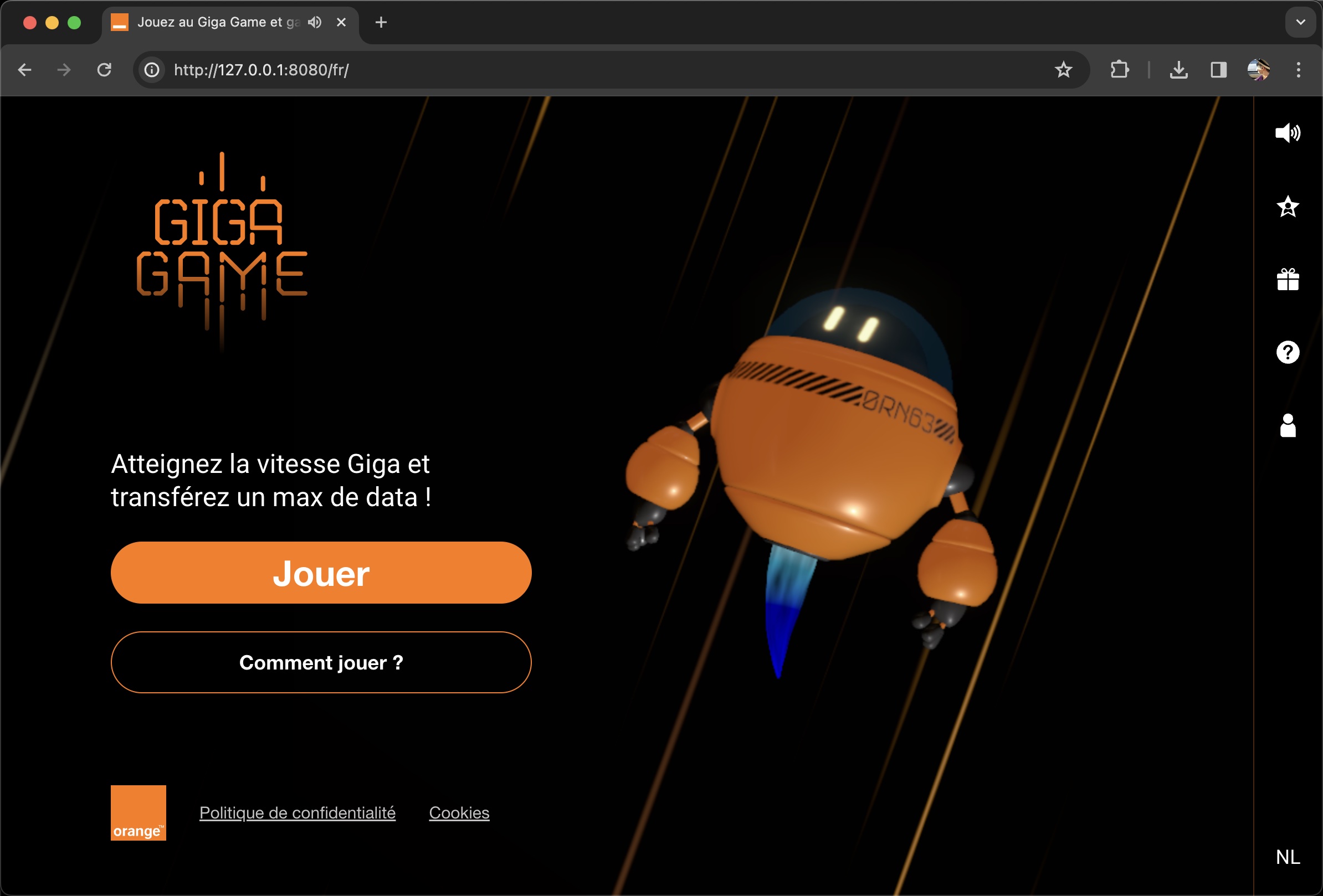Bookmark this page with star icon
This screenshot has width=1323, height=896.
tap(1063, 70)
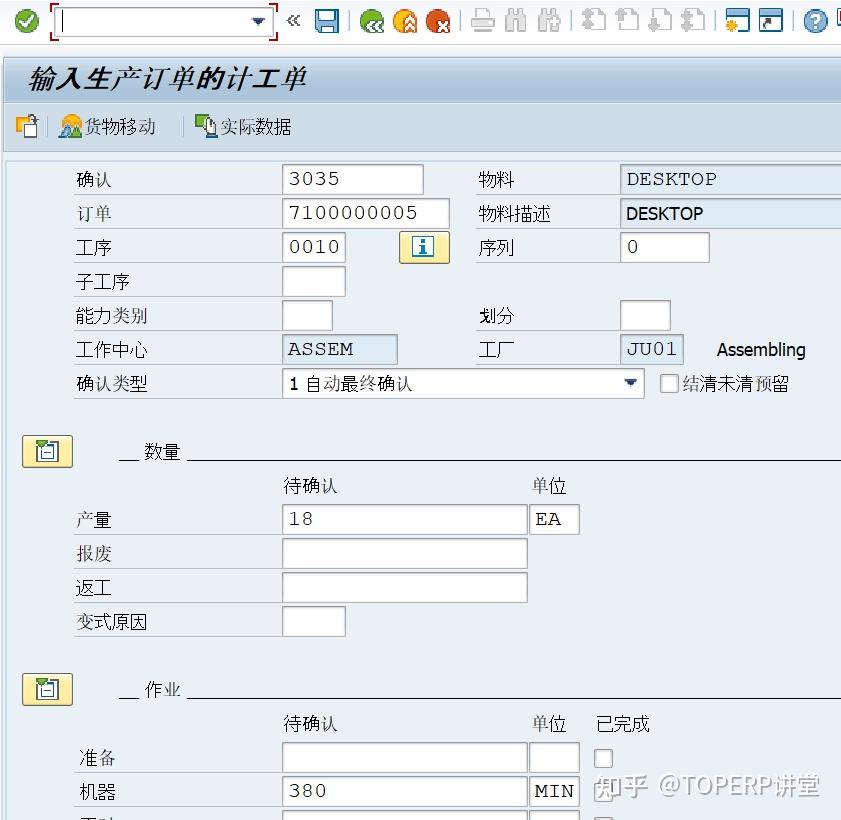Image resolution: width=841 pixels, height=820 pixels.
Task: Click inside the 产量 quantity input field
Action: tap(404, 519)
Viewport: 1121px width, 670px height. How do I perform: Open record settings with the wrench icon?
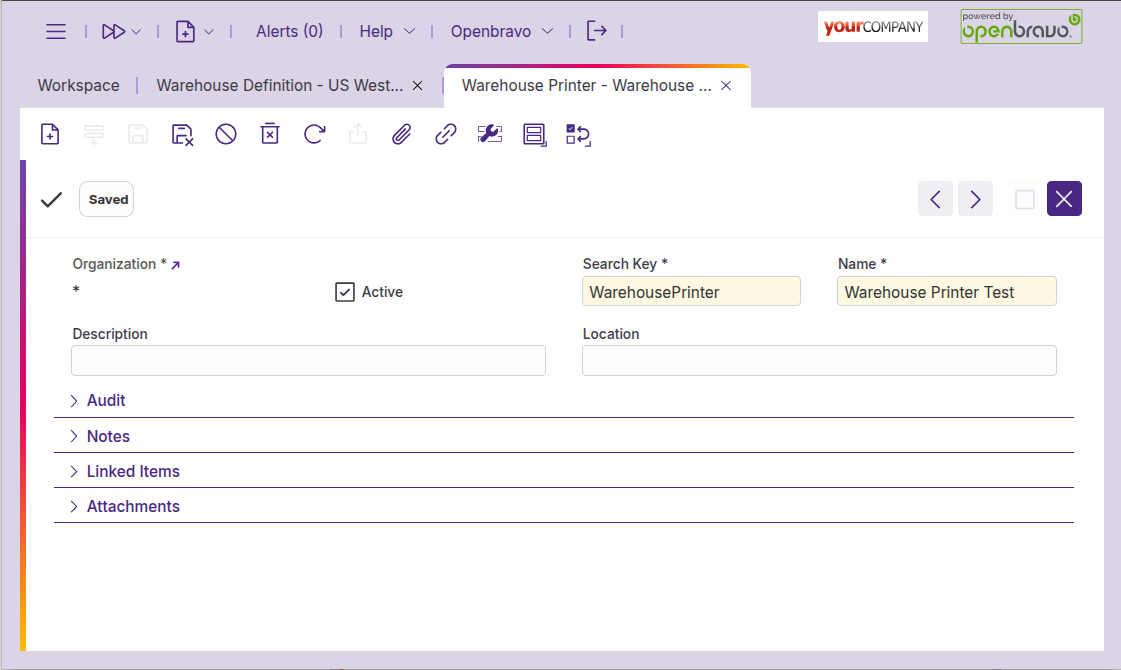(490, 133)
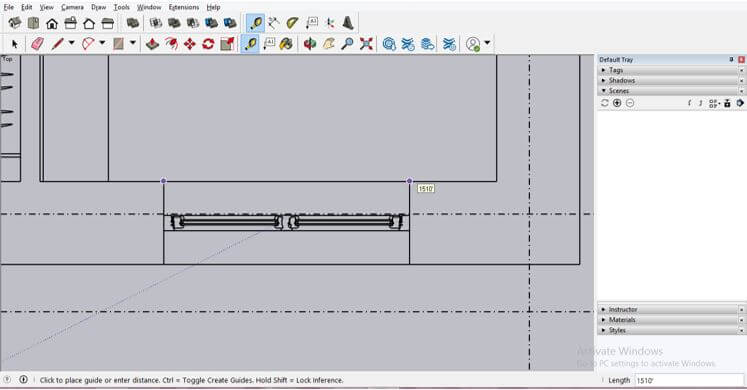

= = =

Exercise aim. Turn every line of the items above into a numbered list, leaving out blank lines and the pictures.

Solution.
1. Bookmark this page with star icon
2. This screenshot has width=1323, height=896.
3. tap(1063, 70)
4. Image resolution: width=841 pixels, height=820 pixels.
5. Task: Click inside the 产量 quantity input field
6. Action: tap(404, 519)
7. Viewport: 1121px width, 670px height. How do I perform: Open record settings with the wrench icon?
8. (490, 133)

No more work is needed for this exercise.